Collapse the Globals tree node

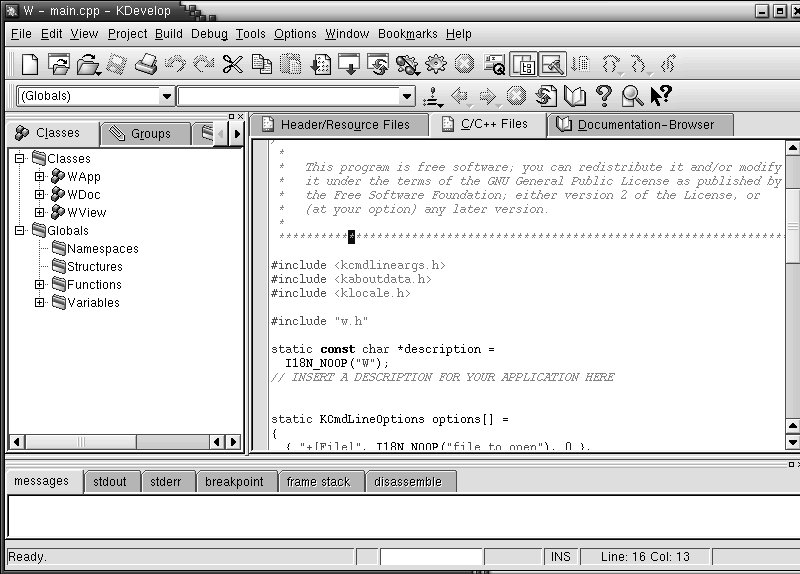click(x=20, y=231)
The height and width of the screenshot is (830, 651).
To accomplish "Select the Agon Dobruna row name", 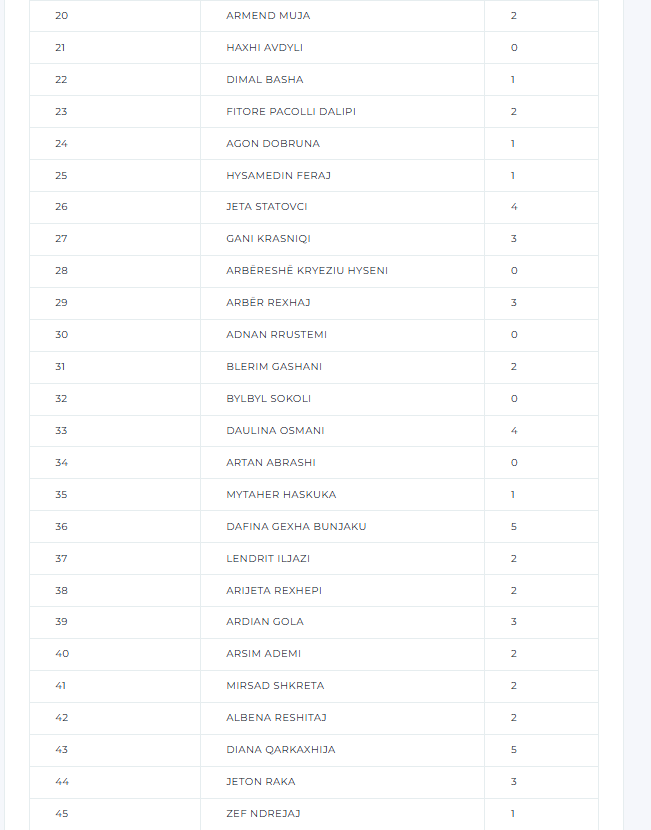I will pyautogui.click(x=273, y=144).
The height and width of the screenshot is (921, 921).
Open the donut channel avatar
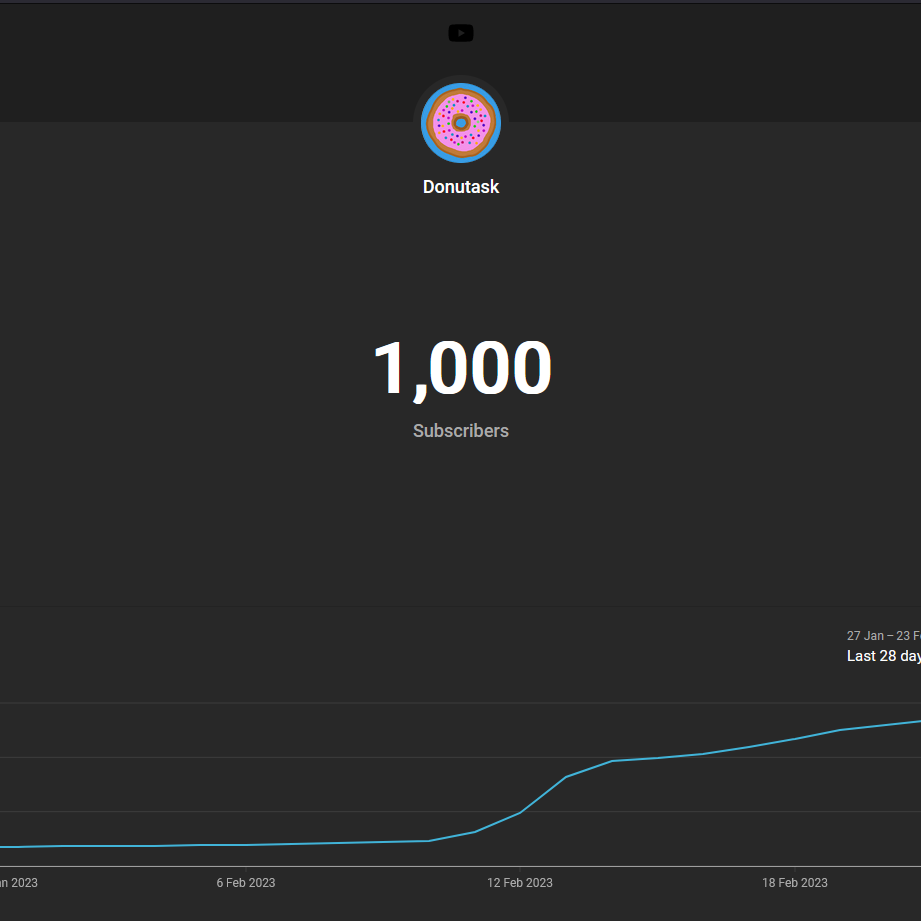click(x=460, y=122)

◇ ◇ ◇ ◇

PROBLEM
Your answer should be a single number: the count of lines in the entries that contain "height".

SOLVED EXERCISE
2